Even better, we recommend using an invoicing app like the one in the AND.CO suite to take the pressure off getting your invoices perfect every time.
You can create an AND.CO invoice in around 20 seconds. And easy, secure payments are directly embedded which means you can accept credit cards and ACH payments online right from your invoices without an extra step.
Clarity: Next Steps
There are, of course, lots of other factors to consider when it comes to making your invoices extremely clear.
Design, font choice, file type, email subject line, language, and lots more play a role in making your invoice as clear as possible.

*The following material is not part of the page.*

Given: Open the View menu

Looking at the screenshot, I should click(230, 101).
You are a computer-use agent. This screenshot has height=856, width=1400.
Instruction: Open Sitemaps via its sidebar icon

As you focus on the ideas suggested in this section, your clients will be as clear as possible on who to pay, when to pay, and how to pay and you’ll see your invoice payments come in consistently.

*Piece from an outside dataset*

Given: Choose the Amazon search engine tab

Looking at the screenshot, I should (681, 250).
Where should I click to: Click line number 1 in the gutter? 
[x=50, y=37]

In the event that you don’t, you may have some work to do when it comes to consistency in your invoicing. We’ll tackle that next.
Invoice Consistency = Full Payment
In addition to being as clear as possible about your invoice and the details therein, one of the most critical elements of getting paid as a freelancer comes with consistency.
Consistency not only shows you’re a professional but also shows you’re serious about collecting payment for the work you’ve completed.
Here are a few key ways to improve your invoice consistency.
Consistently following up
First, it’s critical you’re consistent when following up with a client who hasn’t paid your invoice.
In one study, researchers found follow-up emails get an even better response than original emails: an 18% response to email #1, 13% to email #4, and 27% to email #6.
The moral of this study: be consistent in your follow-up.
That’s why we’ve built automatic reminders (for you AND your client) into our invoicing tool.
We’ll let you know if a client is late in paying their bill and we’ll remind them of their duty to pay. Easily receive alerts on your desktop, device, or even through Slack.
Keeping invoice design/layout consistent
If you have a long-term client who regularly processes your invoices, you should maintain consistency in how each invoice looks.
Keep critical information (covered in the “clarity” section previously) in the same place on the invoice each time you send it.
You can also make consistent design easy by using our invoicing tool or even these free invoice templates instead of re-creating an invoice in spreadsheet software or page design app every single time.
Maintaining consistent communication & organization
Finally, it’s critical you’re consistent in the way you communicate your invoices and organize them.
- Keep your invoice numbers consistent.
- Always send invoices the same way (email, in-app, messenger, etc.)
- Consistently include any information your client needs in order to pay you.
Consistency: Next Steps
Consistency doesn’t have to be hard. Running your business in a consistent manner is as important (or maybe more important) than the actual service you provide to your clients.
We know time can easily get away from you as a freelancer making it hard to send follow-up emails on unpaid invoices or draft up invoices in the first place. That’s why we encourage you to leverage the power of our freelancer suite to automate your invoicing for maximum consistency.
By following the advice in the section above, consistency will pay off for you and your business over the long run by rewarding you with consistent payments from clients.